The aviation industry around the world faces a continued and growing threat from laser attacks. An aircraft on final approach at 1,000 feet has less than one minute before it reaches the threshold of the runway and touches down. A pilot struck by a laser can be blinded for about 10 seconds, followed by over a minute of impaired vision.

ACPA’s position:

  • ACPA supports all initiatives — including the Minister of Transport’s recent social media campaign — to raise awareness of this problem.
  • ACPA believes all pilots in Canada should have the benefit of a more robust and formal educational program that explains the risks and best techniques for mitigating laser attacks.
  • ACPA encourages the inclusion of Class IIIB and Class IV lasers to the Prohibitive Weapons List so that law enforcement is empowered to confiscate lasers without having to wait for it to be used maliciously. We do not believe there is a practical application for these devises.
  • The Canadian government should consider imposing even stricter fines and stronger sentences for individuals charged with these malicious offences.

Laser strikes are more prevalent

This phenomenon first emerged in the 1990s, where malicious individuals would target aircraft with hand-held lasers. Since then, technology has significantly improved the power and reach of hand-held lasers, and the internet has dramatically increased their availability.

In 2015, nearly 600 laser strikes were reported to Transport Canada. In 2016, that number already stands at 148 from just January to April.

Penalties are there, but enforcement is difficult

In Canada, offenders can face $100,000 fines, up to five years in prison or both.

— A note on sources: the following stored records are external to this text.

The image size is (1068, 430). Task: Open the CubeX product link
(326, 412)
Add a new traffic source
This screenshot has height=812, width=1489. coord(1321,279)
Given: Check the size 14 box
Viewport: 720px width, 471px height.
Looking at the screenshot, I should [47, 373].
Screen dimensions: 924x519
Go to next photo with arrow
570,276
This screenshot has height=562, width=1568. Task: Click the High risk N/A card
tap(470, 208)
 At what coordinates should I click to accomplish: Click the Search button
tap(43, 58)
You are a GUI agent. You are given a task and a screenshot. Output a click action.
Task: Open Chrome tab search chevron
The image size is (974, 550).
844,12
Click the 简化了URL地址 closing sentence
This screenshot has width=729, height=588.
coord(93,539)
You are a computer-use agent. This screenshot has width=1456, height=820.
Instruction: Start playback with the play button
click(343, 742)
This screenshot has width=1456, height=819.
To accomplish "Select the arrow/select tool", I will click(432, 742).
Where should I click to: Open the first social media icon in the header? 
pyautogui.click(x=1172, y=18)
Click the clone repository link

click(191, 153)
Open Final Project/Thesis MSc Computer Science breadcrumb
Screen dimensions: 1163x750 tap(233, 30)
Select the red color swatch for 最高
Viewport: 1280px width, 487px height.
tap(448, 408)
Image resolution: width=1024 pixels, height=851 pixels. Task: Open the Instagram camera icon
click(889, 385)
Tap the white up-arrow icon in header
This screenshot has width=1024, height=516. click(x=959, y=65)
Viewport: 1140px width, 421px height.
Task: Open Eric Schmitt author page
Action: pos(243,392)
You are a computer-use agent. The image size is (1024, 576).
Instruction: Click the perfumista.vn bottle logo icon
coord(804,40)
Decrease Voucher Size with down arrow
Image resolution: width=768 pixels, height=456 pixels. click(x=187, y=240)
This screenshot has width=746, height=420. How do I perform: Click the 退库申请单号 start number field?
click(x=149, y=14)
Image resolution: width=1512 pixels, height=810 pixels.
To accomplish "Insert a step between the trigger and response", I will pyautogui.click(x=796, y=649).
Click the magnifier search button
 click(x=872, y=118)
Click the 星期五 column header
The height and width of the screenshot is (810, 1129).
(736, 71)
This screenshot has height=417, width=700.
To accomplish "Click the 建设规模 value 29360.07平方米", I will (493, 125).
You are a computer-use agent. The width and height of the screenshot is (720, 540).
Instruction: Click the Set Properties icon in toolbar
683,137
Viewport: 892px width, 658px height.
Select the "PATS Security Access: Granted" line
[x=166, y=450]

However, enforcement is difficult, especially in heavily populated areas near urban airports. This is further complicated by a pilot’s inability to determine an accurate location from which the laser strike originates as it could put vision at greater risk.

The ease with which lasers can currently be obtained from international markets via the internet makes any sanctions or restrictions on their use extremely difficult to enforce. It makes sense to treat these devices as weapons and strictly control access to them.

The risk to pilots, passengers and the public

Aircraft are especially vulnerable during the critical phases of flight — take off and landing — when pilots need to apply maximum concentration.

Any distraction to a pilot’s attention during these phases is dangerous. To introduce an intense light into a darkened flight deck is extremely dangerous. A laser beam can be refracted through tiny abrasions on the exterior of the cockpit windscreen and thereby illuminate the entire flight deck.

Protection of their vision is a critical concern to pilots, who must pass ongoing medical and visual acuity tests throughout their entire careers. There has been one documented case — so far — of a pilot who suffered direct laser burns to one eye and had other vision problems. Thankfully the flight landed without incident, but the pilot was permanently blinded and thus lost all flight qualifications.